Over the years Irish governments had acted in the belief that the national interest was achieved by approaching all issues on a balance-of-interest basis, she told the Forum.

However, Mr David Begg, general secretary of the Irish Congress of Trade Unions, said Ireland's experience with liberalisation to date had not been good.

Postal deregulation had been "quite damaging" to An Post, because it was four times more dependent on international mail than continental counterparts. Electricity liberalisation had led to the establishment of "a huge regulatory apparatus", even though the State was too small a market for this to be done efficiently.

The EU did not requires states to privatise public services, he acknowledged, but "its liberal agenda has created the conditions in which this has become inevitable".

Meanwhile, Dr Franz-Joseph Stummann of the Strasbourg-based Assembly of the European Regions said talks on the EU Constitution were being rushed.

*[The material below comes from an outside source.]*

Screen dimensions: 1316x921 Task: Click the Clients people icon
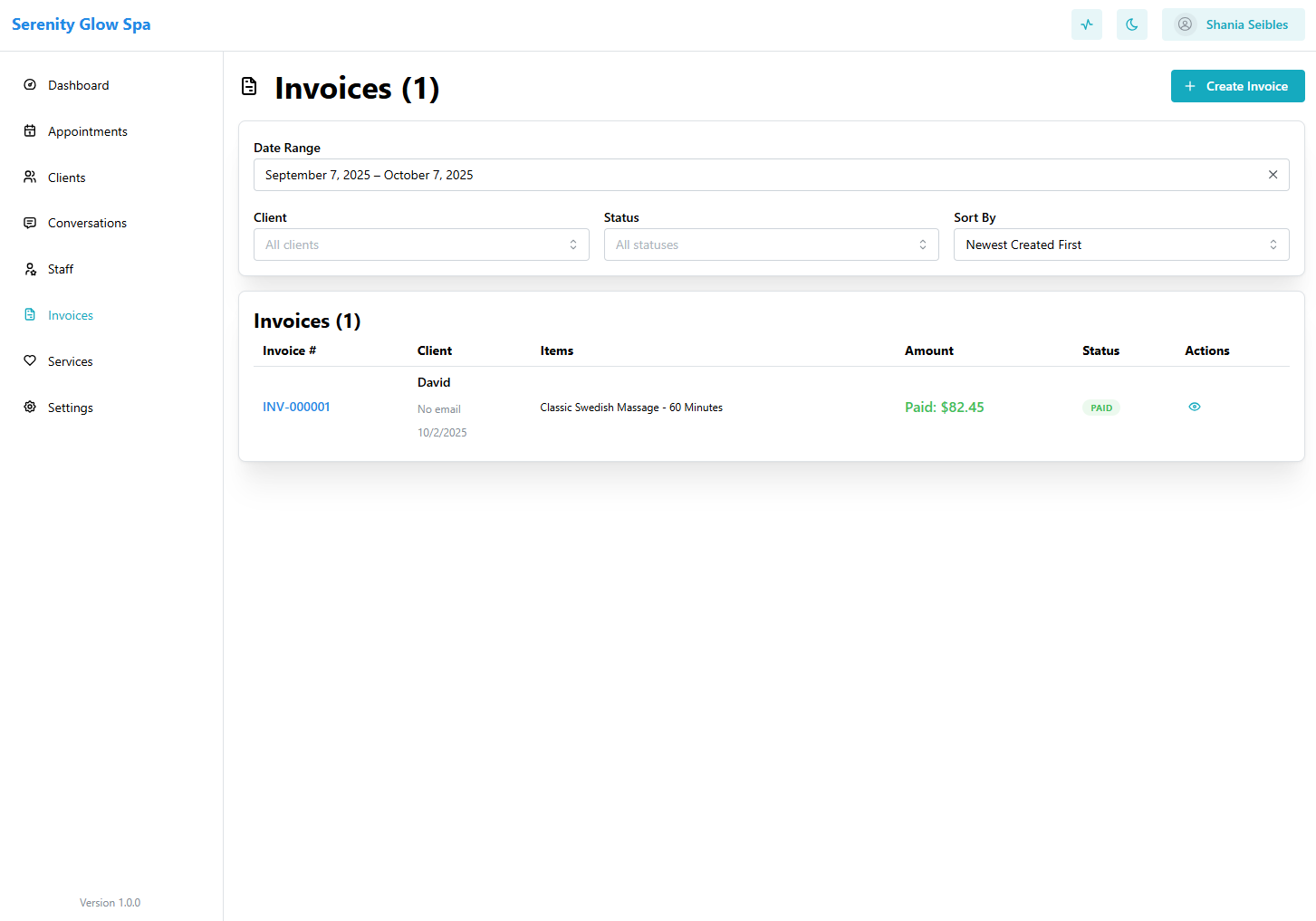pos(30,177)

The Convention on the Future of Europe had been supposed to clearly identify the roles to be played by the EU itself, and by the member-states.

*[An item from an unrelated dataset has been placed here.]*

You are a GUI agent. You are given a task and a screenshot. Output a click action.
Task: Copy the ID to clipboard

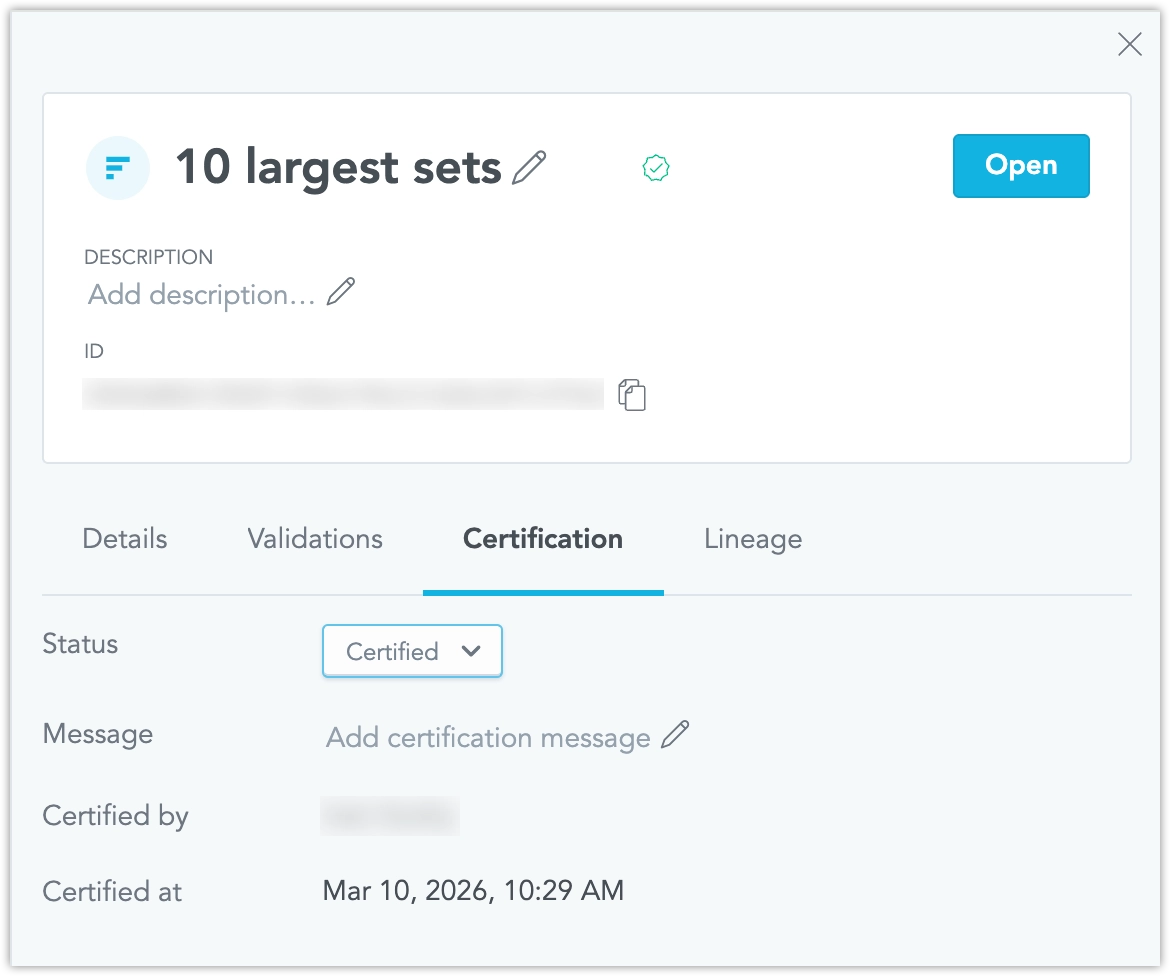point(632,394)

The promise had not been fulfilled. "Instead, we have witnessed the transfer of more competences to the EU with a general drift towards majority voting," he complained.

In his contribution, the Minister of State for Foreign Affairs, Mr Dick Roche, said there was an urgency to complete the inter-governmental negotiations before June.

The make-up of the European Parliament and a number of governments in EU member-states would change during the course of the year, he warned.